Another early impression was that McMillan was annoyingly and frequently name-dropping. Mostly referencing his experiences with some of the preeminent scholars of running as legendary coaches. But again, once I was about a third of the way through the book, I appreciated the vignettes as they provided insight into how and why McMillan subscribes to the concepts he’s writing about. Also, one could really put together a reading wish-list from them.

For me, someone who builds their own training plans from scratch and it constantly adapting them for myriad reasons, a lot of the content of this book was a great source of reassurance that I am in fact training intelligently (most of the time). It also very succinctly explained some of the common arguments I have with newer (or less observant) runners.

This book is a good compliment to the McMillan calculator. In fact, based on the marketing for the book, it seems like the book is an advertisement for the calculator and the calculator and advertisement for the book.

This app has been worth the $4.99 pricetag for me. I've won many an argument, and recieved several crucial confidence boosts over the year or so I've had it on my phone.

This app has been worth the $4.99 pricetag for me. I’ve won many an argument, and received several crucial confidence boosts over the year or so I’ve had it on my phone.

Target audience:

I think this book is a useful reference tool for a fairly narrow population of readers (see the quick review up top).

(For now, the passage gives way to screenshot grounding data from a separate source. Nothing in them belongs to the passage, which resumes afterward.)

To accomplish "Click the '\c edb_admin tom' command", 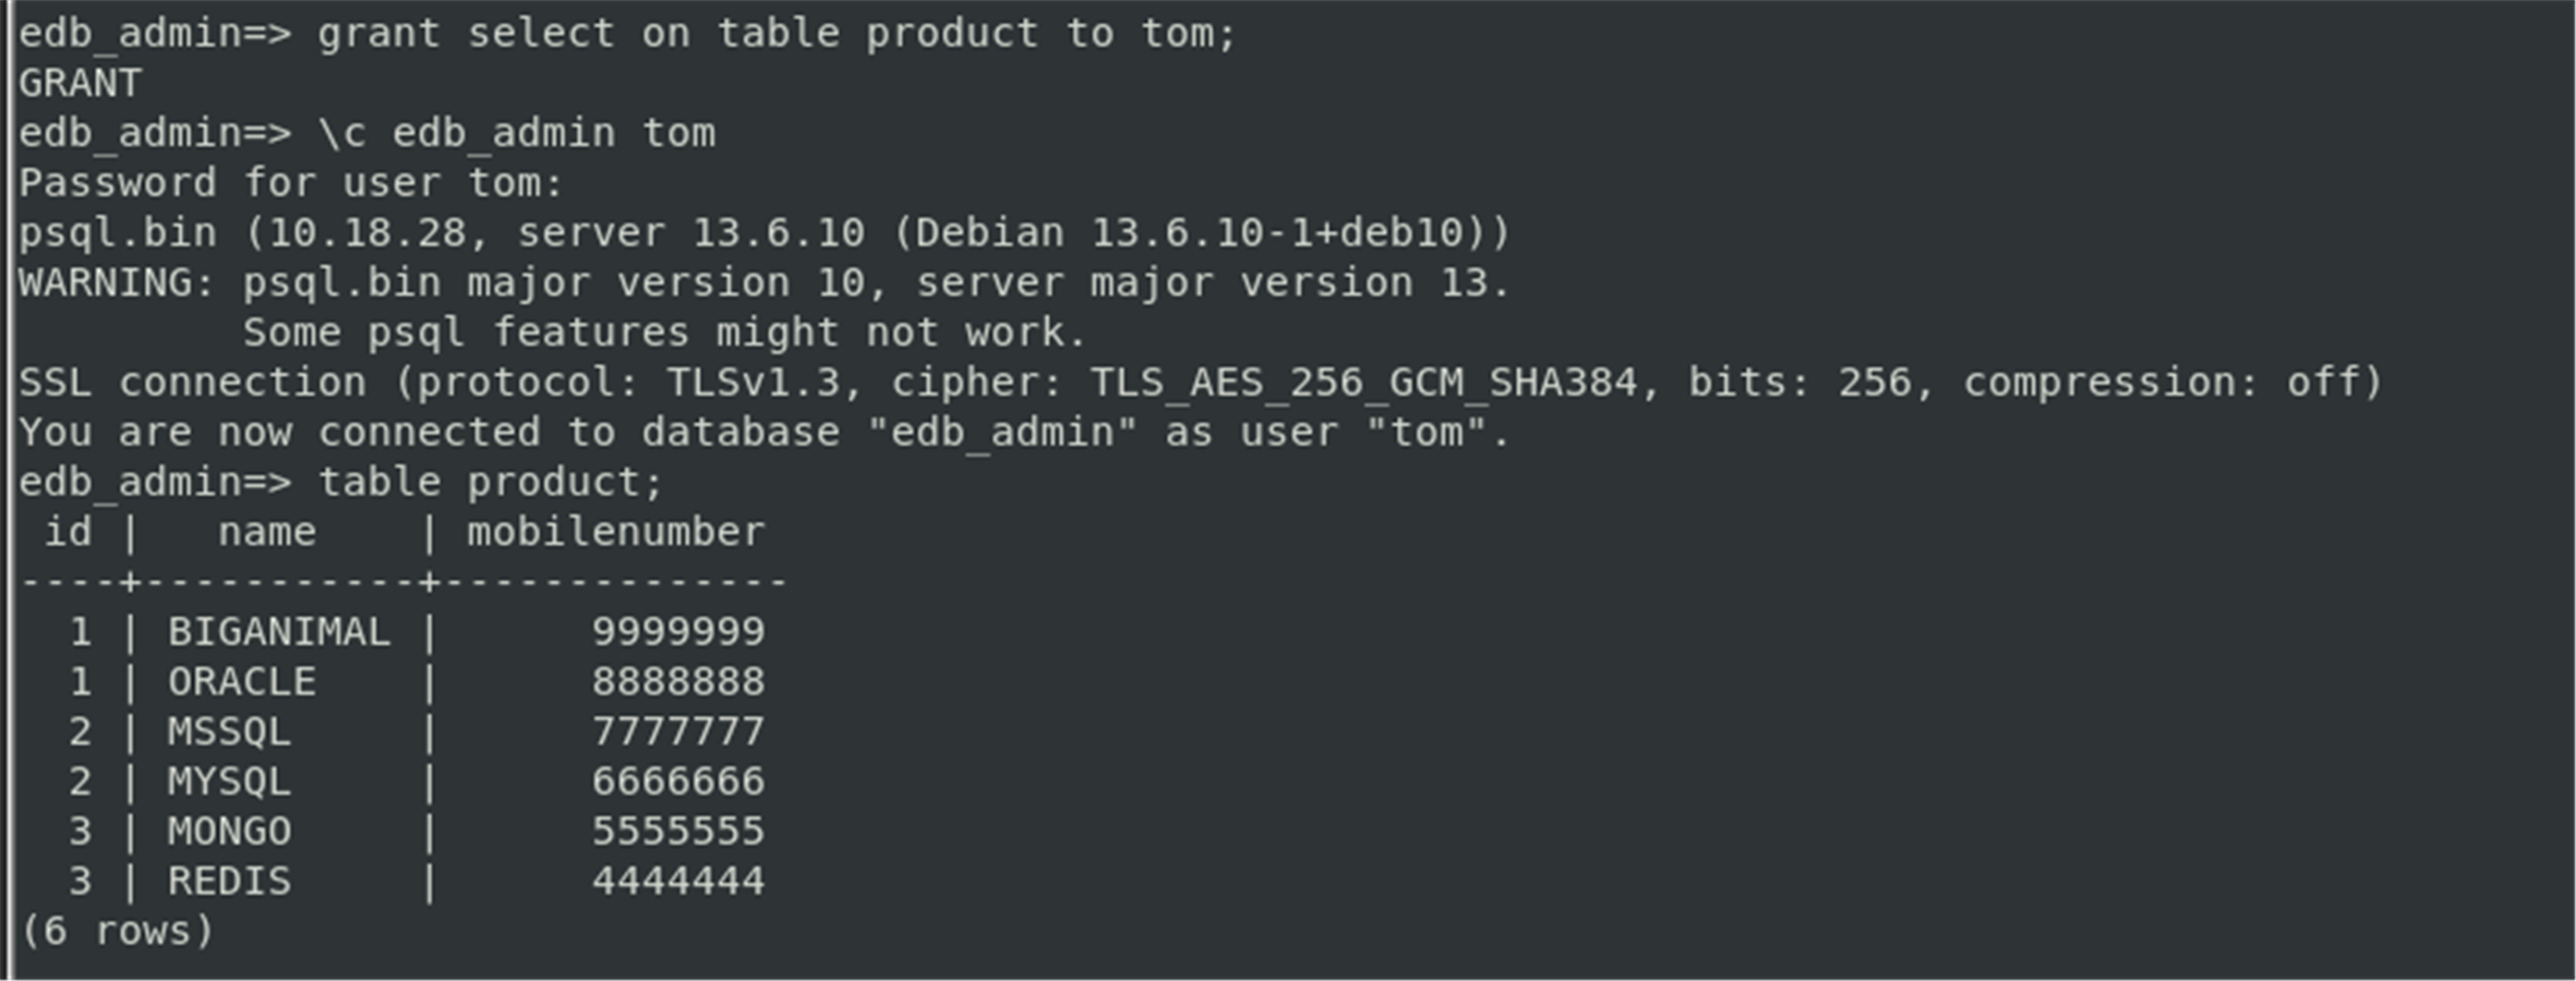I will tap(517, 134).
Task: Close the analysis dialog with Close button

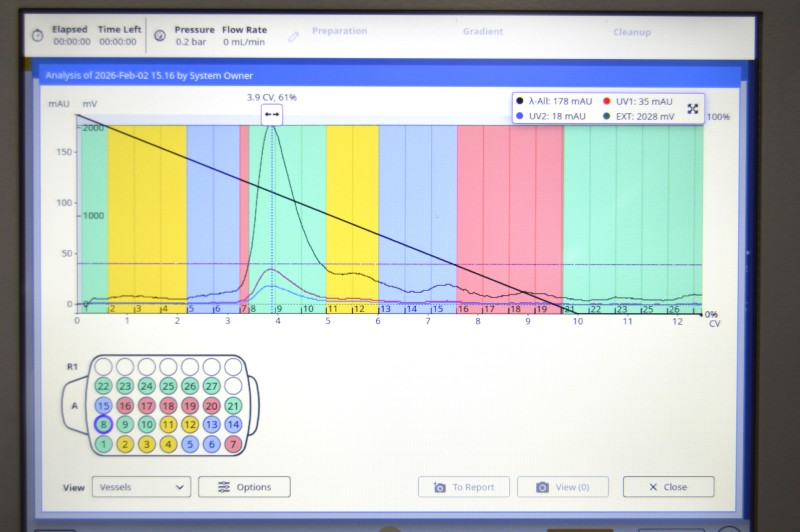Action: pos(668,487)
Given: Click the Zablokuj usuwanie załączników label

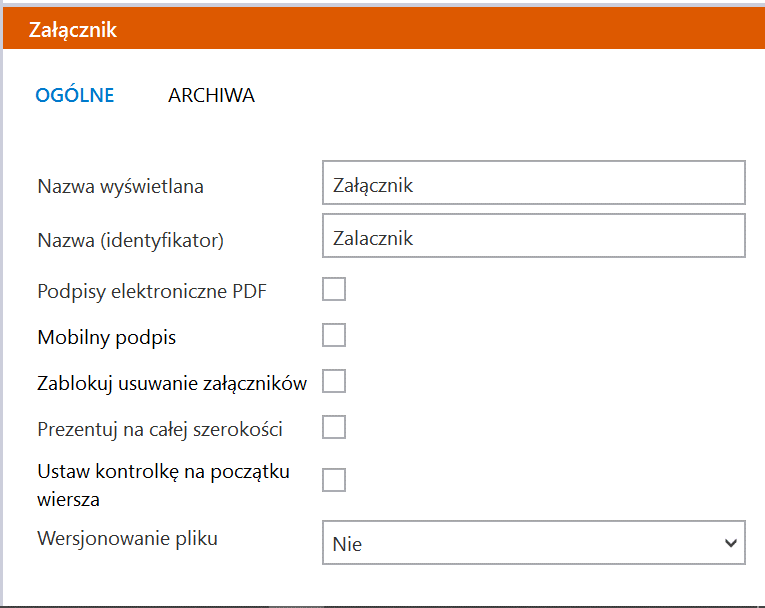Looking at the screenshot, I should 172,384.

Key take home points (my favorite bits):

  • There are more than just the 3 training phases (speed, strength, endurance) typically familiar to the recreational and maybe even more competitive age-group runner. McMillan describe 9 phases of fitness, and I was giddy with agreement reading about them.
  • Training for training! This is a concept that I think is crucial for beginning runners to grasp, that in order to reap the maximum benefits from your training, you need to be able to perform the training accurately, which means you may need to build some certain skills before diving into some types of quality work…in a nutshell, anyway. It’s kind of like thinking you can become a maestro by staring at a piano 6 hours a day: PERFECT practice makes perfect.
  • Subtle differentiation between things that are dogma and things that are science: for example, McMillan briefly discusses that the “hullabaloo” (his word) surrounding foot plant and running form (that is: the mid-foot strike controversy) is far less indicative of good running economy than overall posture (that is, foot strike pattern is a product (result), not a cause).
  • Tapering versus Peaking: personally, taper-banter annoys me, but I could talk and read about the art and science of peaking all day. So this chapter was a blast to read.
  • Predictor workouts: several workouts are described that aim to predict various race performances. I plan to use them all, a workout performance is much more comfortable to put your trust into than an iPhone app. (wink)
  • There is more than one way to perform a long run. I think that pretty much sums it up.

** these last two points do not differ significantly from other coaches such as Jack Daniels and Jay Johnson.

Warnings and potential mis-use:

PLEASE! As with all running books, DO NOT just piece together your marathon training plan from the modules in the book without first reading the entire book! I guarantee someone has already done this. And they may have a decent training cycle, especially if they’ve previously followed a training plan designed for mass consumption (e.g. pulled one off of a website, out of a magazine, or from a book such as Hal Higdon’s marathon training – all things that are acceptable for a first-timer). Or, they are going to totally crash and burn, or give up, or get injured, and then they’ll blog or post comments on forums that are totally misrepresenting the text.

That’s what I refer to as the “Hanson’s method syndrome”.